The Chromecast may have a bright future next year, as Google plans to make the dongle available in multiple international markets, to bring casting support to more apps and make the SDK available to developers.
Google’s vice president of product management Mario Queiroz told GigaOM in an interview that the Chromecast will be launched in international markets in 2014, hinting that the scope of the international expansion may “pleasantly surprise” people. Unfortunately, actual release plans for the international roll outs have not been shared with the publication, so international buyers have to keep waiting.
Equally interesting is the fact that the company will finally release the SDK to developers, which means that (hopefully) more and more apps will get cast and mirroring capabilities.
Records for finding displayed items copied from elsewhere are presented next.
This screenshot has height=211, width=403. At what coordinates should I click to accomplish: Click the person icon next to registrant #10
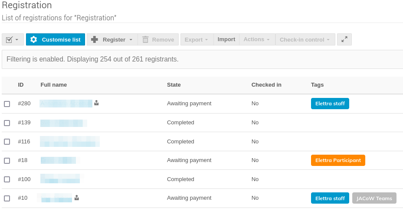[x=77, y=198]
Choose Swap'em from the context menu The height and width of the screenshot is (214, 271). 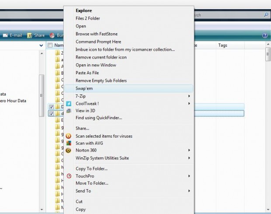[x=84, y=88]
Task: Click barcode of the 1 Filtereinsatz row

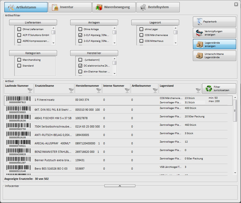Action: [17, 100]
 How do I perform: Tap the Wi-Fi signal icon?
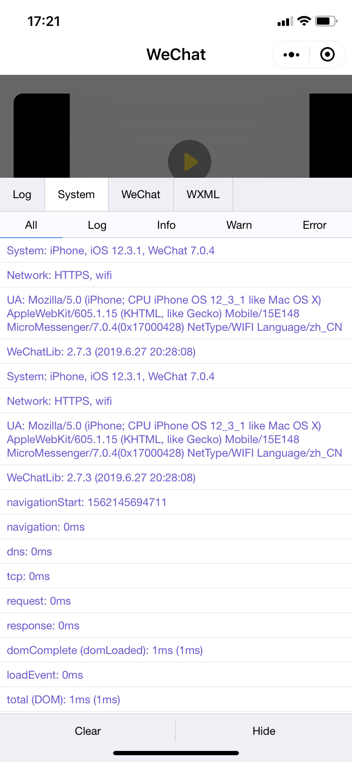(304, 21)
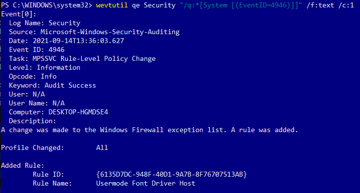Click the rule name Usermode Font Driver Host

click(146, 184)
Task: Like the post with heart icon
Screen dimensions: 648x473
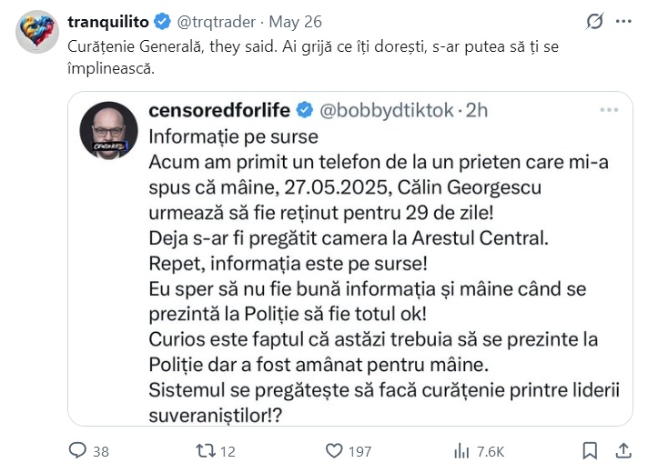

Renown CyanogenMod developer “Koush” has already shown what the device can do, at least until Google blocked some of his reversed-engineered apps.
Queiroz has also revealed that “hundreds of developers” have signed up to add Chromecast capabilities to their apps, with 40 devs from 30 companies having received access last weekend at Google’s headquarters to the latest, unreleased Chromecast SDK version.
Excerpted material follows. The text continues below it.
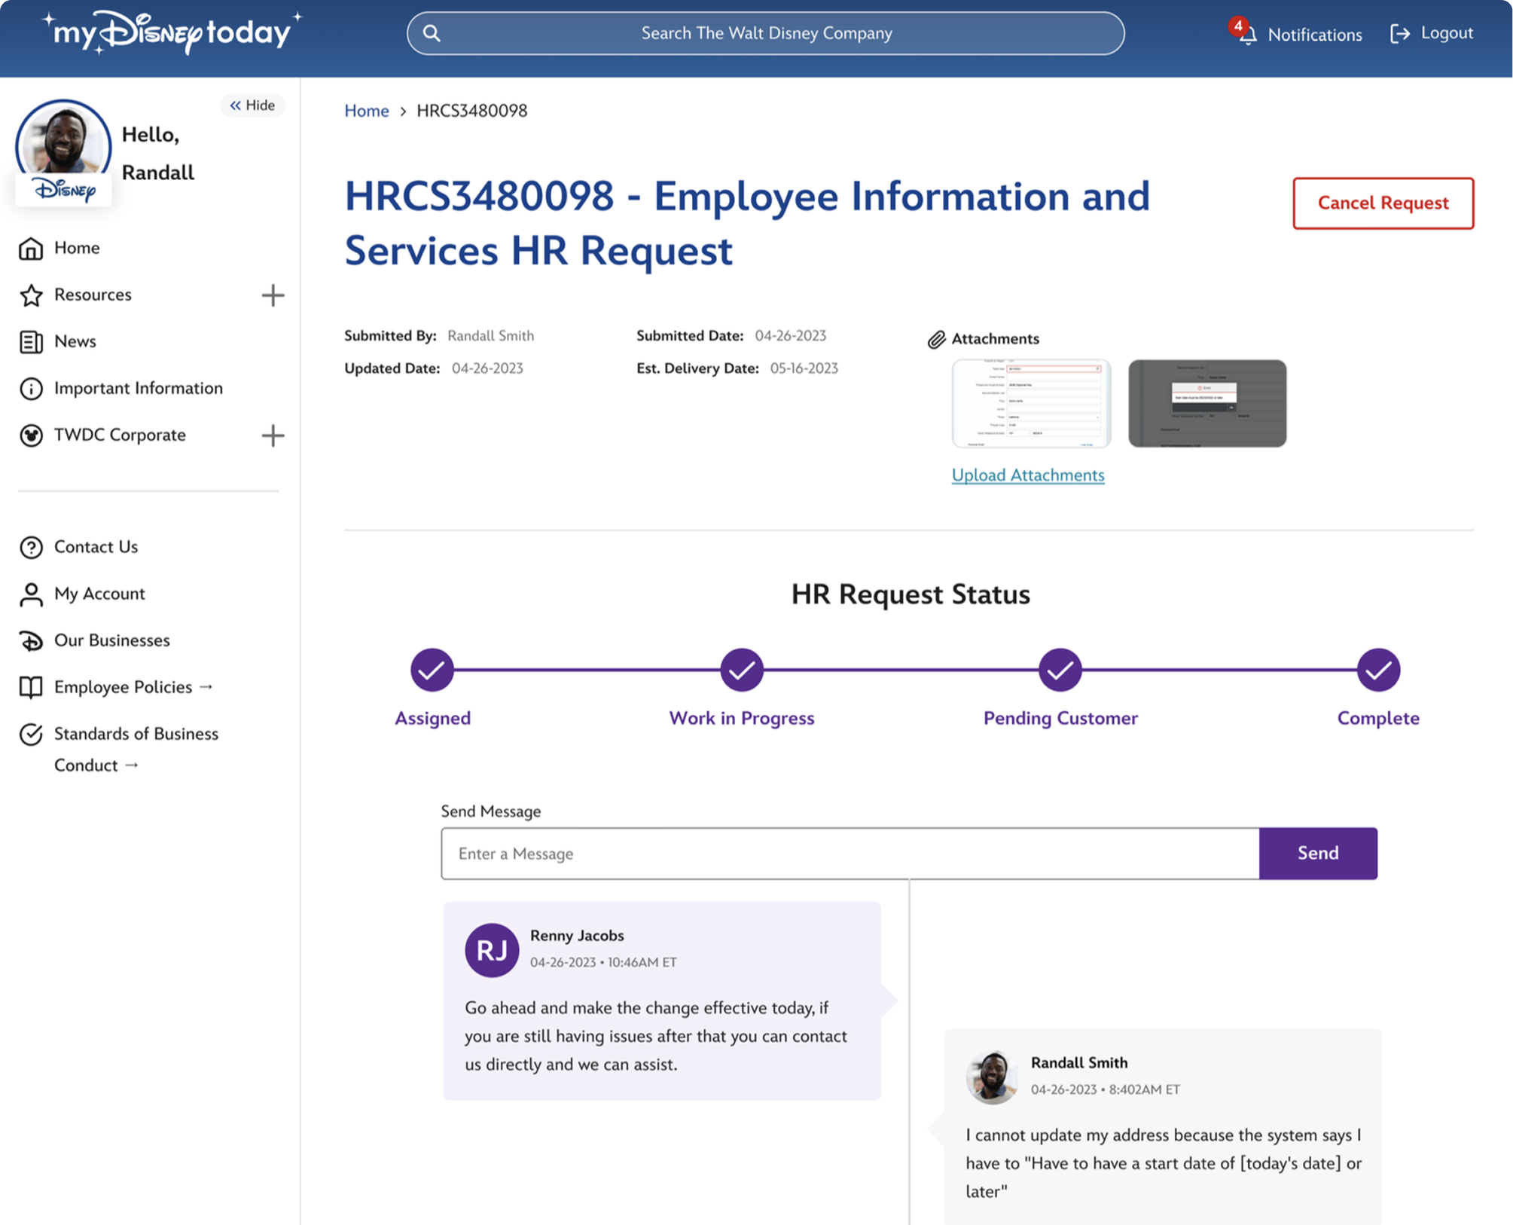The image size is (1513, 1225).
Task: Click the Enter a Message input field
Action: pos(850,854)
Even though the SDK is not available to developers, Google will apparently make “a few more waves of Chromecast apps available in the near future.” Only recently, ten additional apps received Chromecast support.
Interestingly, Google has apparently had “serious conversations” with other electronics manufacturers about bringing the Chromecasting technology to other devices, so we may see Chromecast devices from other companies, or similar functionality embedded into other systems.
What Google did not disclose is how many Chromecast units it sold since unveiling it this summer, although the number has beaten internal expectations. The product has certainly enjoyed great success with the crowds, because of its simple, straightforward features, but also for its more than affordable pricing structure. From the looks of it, the Chromecast has clearly surpassed Google TV in popularity, a botched (even though not acknowledged) Google attempt to take over the living room.